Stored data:
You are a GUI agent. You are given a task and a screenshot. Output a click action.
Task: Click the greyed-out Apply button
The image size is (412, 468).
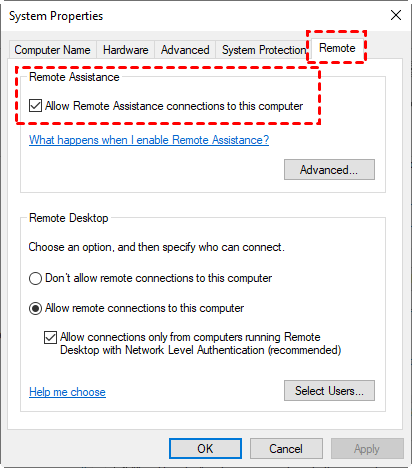pyautogui.click(x=367, y=449)
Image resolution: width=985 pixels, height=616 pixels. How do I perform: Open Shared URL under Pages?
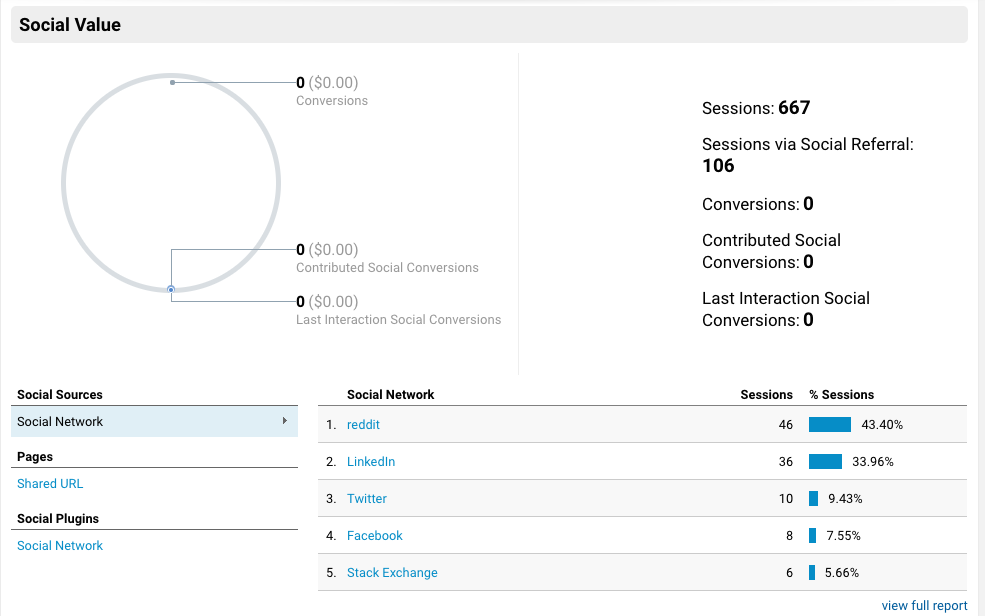coord(50,483)
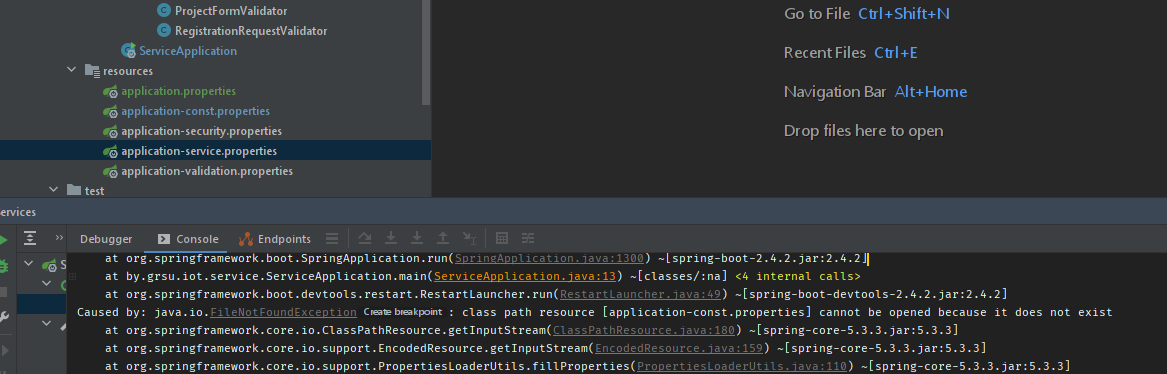Click the Evaluate Expression calculator icon
This screenshot has width=1167, height=374.
click(502, 239)
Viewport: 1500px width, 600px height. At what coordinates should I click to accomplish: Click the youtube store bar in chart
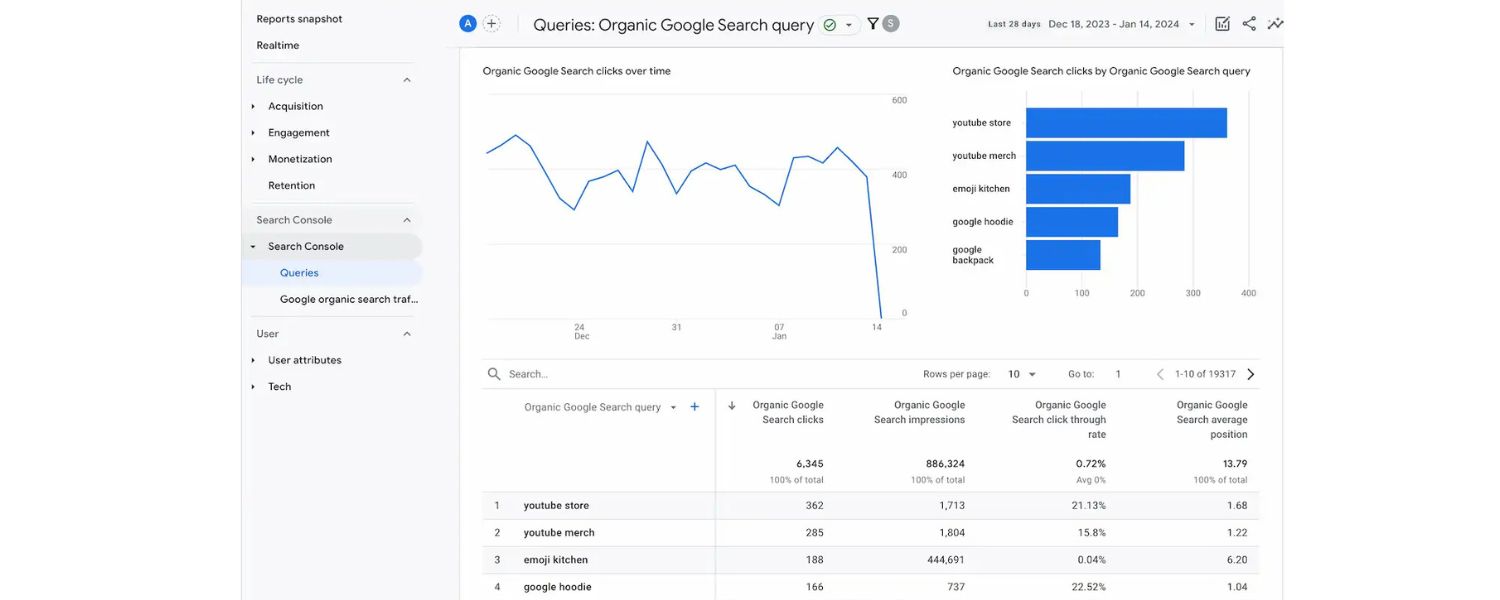pyautogui.click(x=1125, y=122)
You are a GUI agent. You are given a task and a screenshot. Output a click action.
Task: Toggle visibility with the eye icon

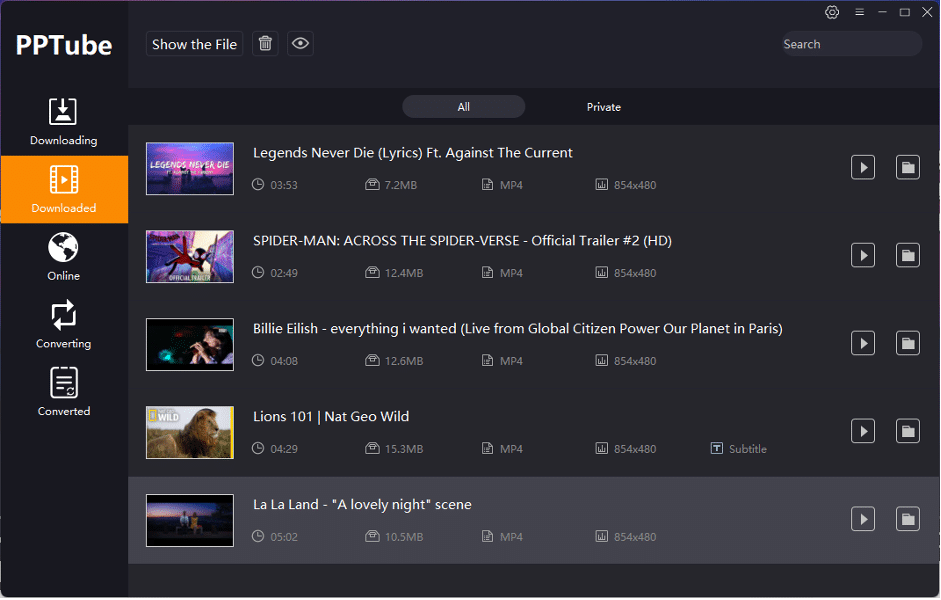click(x=300, y=43)
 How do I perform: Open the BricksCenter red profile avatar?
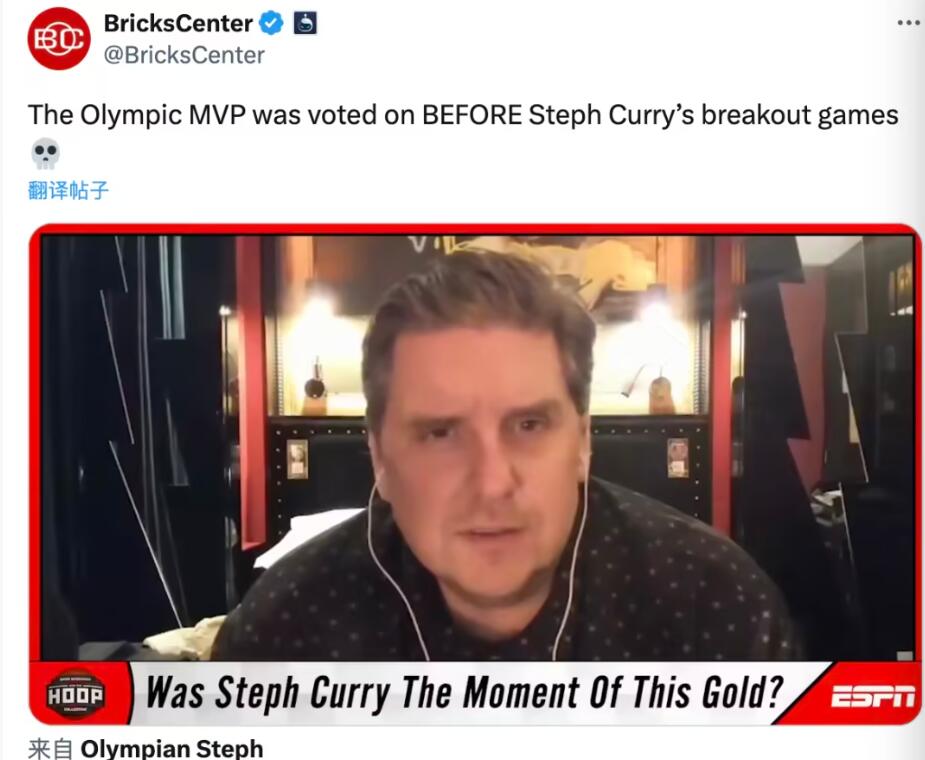click(59, 39)
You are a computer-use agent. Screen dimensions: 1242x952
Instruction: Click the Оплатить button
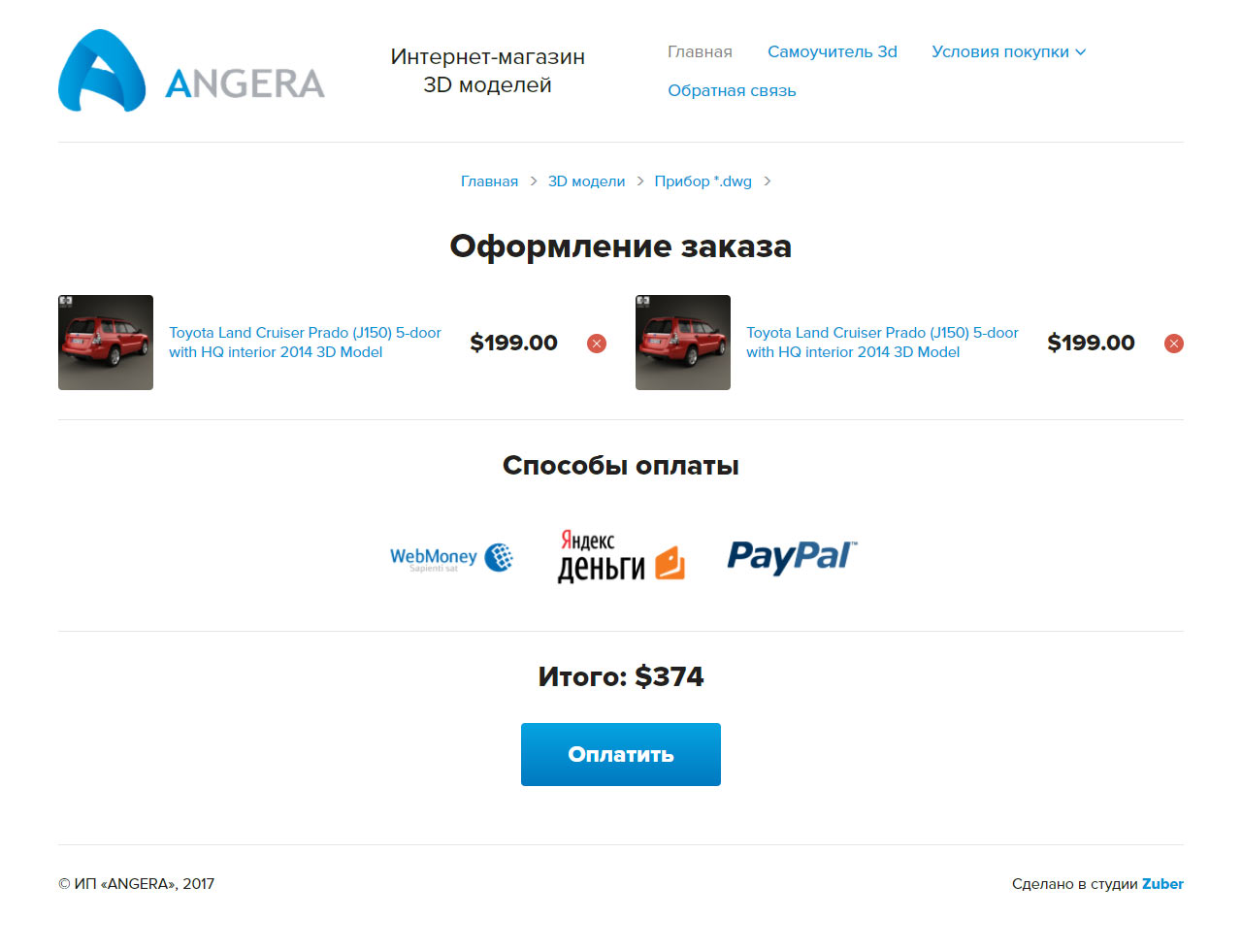point(621,754)
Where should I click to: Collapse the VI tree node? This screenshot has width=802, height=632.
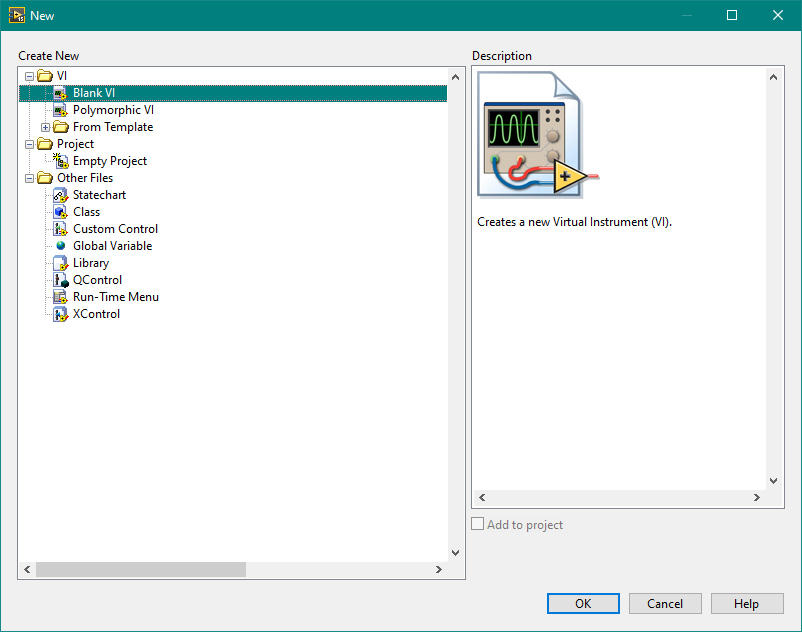[x=29, y=76]
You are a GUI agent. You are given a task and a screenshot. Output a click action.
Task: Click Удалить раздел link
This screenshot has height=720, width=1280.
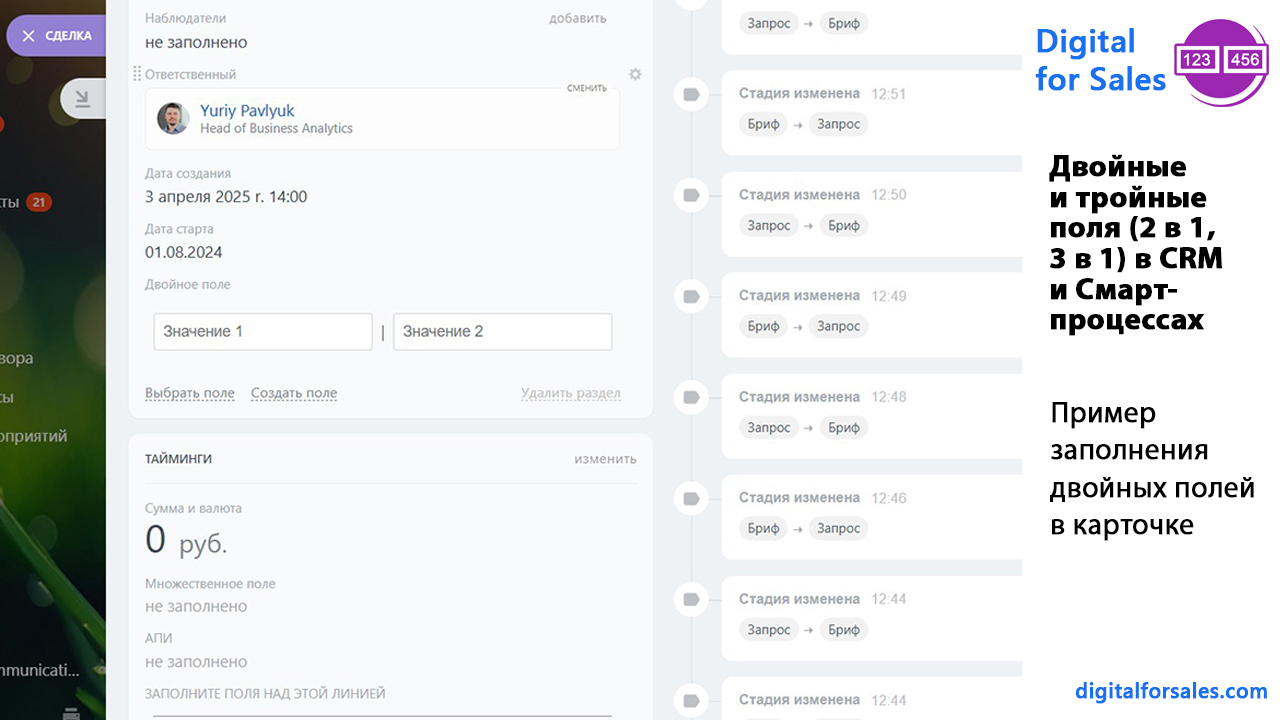pos(570,393)
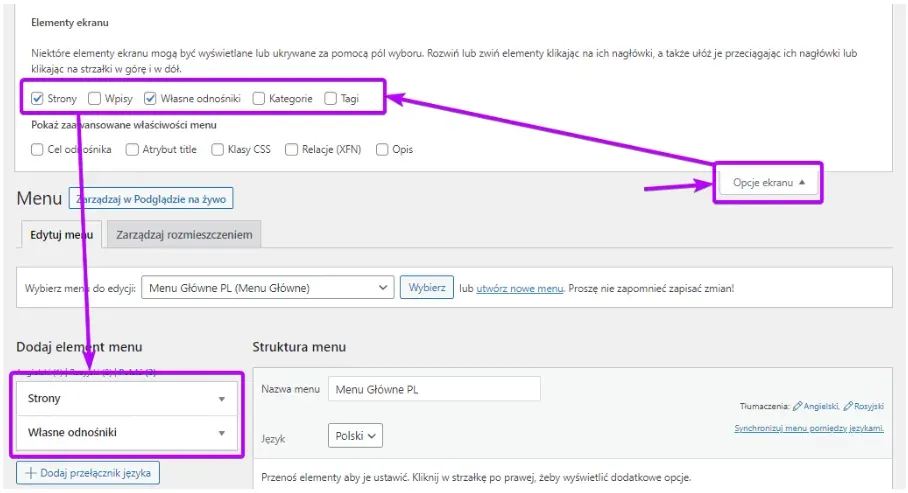Tick the Tagi checkbox

(331, 99)
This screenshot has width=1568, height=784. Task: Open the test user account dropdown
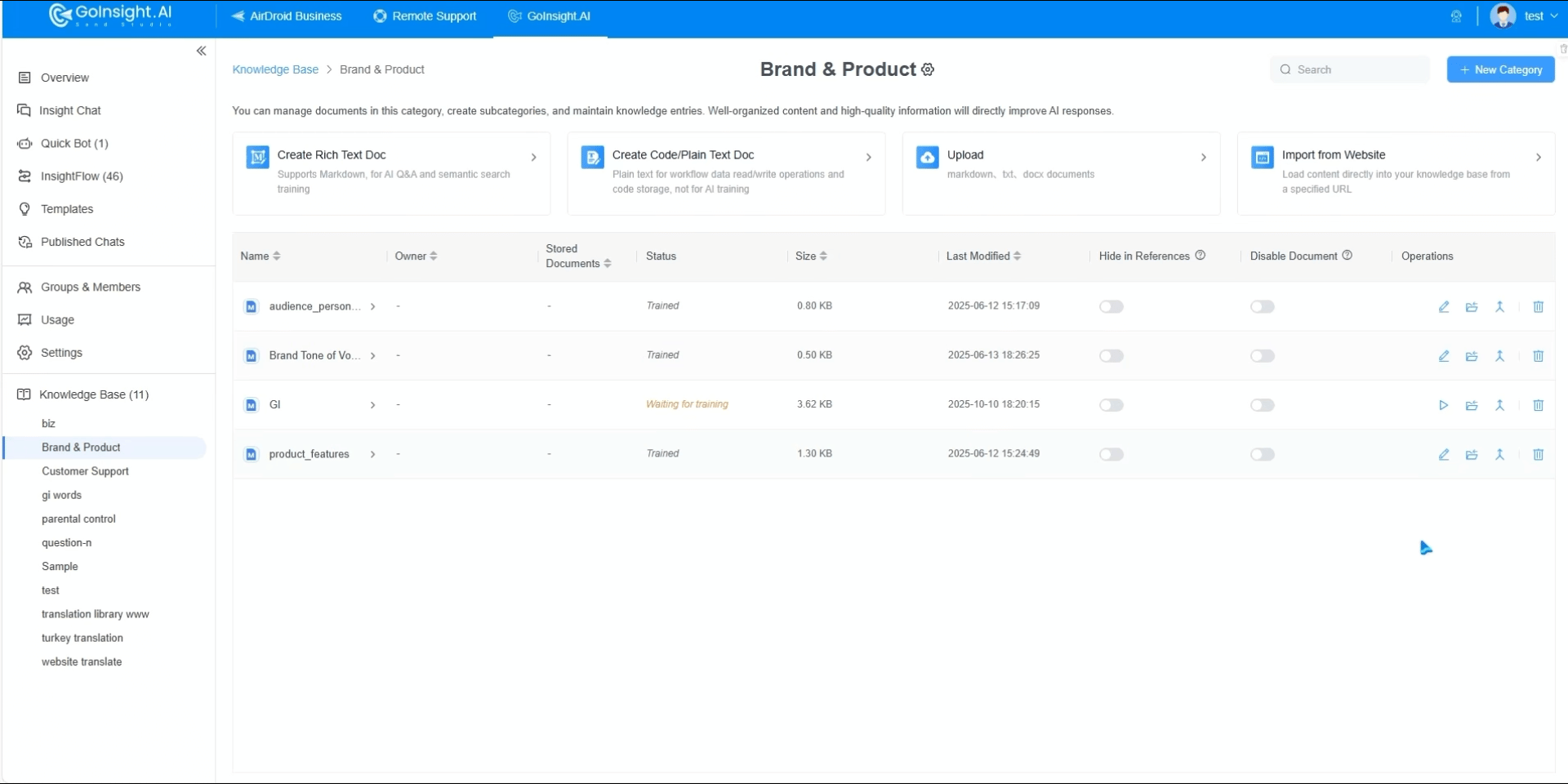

### INSTRUCTIONS TO FOLLOW:
Keep every word of the records and none of the pictures when you print them again.

### WRITTEN ANSWER:
You are a GUI agent. You are given a task and a screenshot. Output a click action.
Task: Click the greyed-out Apply button
The image size is (412, 468).
pyautogui.click(x=367, y=449)
Image resolution: width=985 pixels, height=616 pixels. How do I perform: Open Shared URL under Pages?
coord(50,483)
Click the Evaluate Expression calculator icon
This screenshot has width=1167, height=374.
click(502, 239)
Viewport: 1500px width, 600px height. At what coordinates should I click to accomplish: Click the youtube store bar in chart
pyautogui.click(x=1125, y=122)
You are a GUI agent. You are given a task and a screenshot. Output a click action.
Task: Toggle visibility with the eye icon

click(x=300, y=43)
 How do I perform: Open the BricksCenter red profile avatar?
click(59, 39)
You are a computer-use agent. Screen dimensions: 1242x952
Instruction: Click the Оплатить button
point(621,754)
Where should I click to: Collapse the VI tree node? This screenshot has width=802, height=632.
[x=29, y=76]
You are a GUI agent. You are given a task and a screenshot. Output a click action.
Task: Click Удалить раздел link
This screenshot has height=720, width=1280.
pos(570,393)
Tick the Tagi checkbox

(331, 99)
This screenshot has width=1568, height=784. Task: Open the test user account dropdown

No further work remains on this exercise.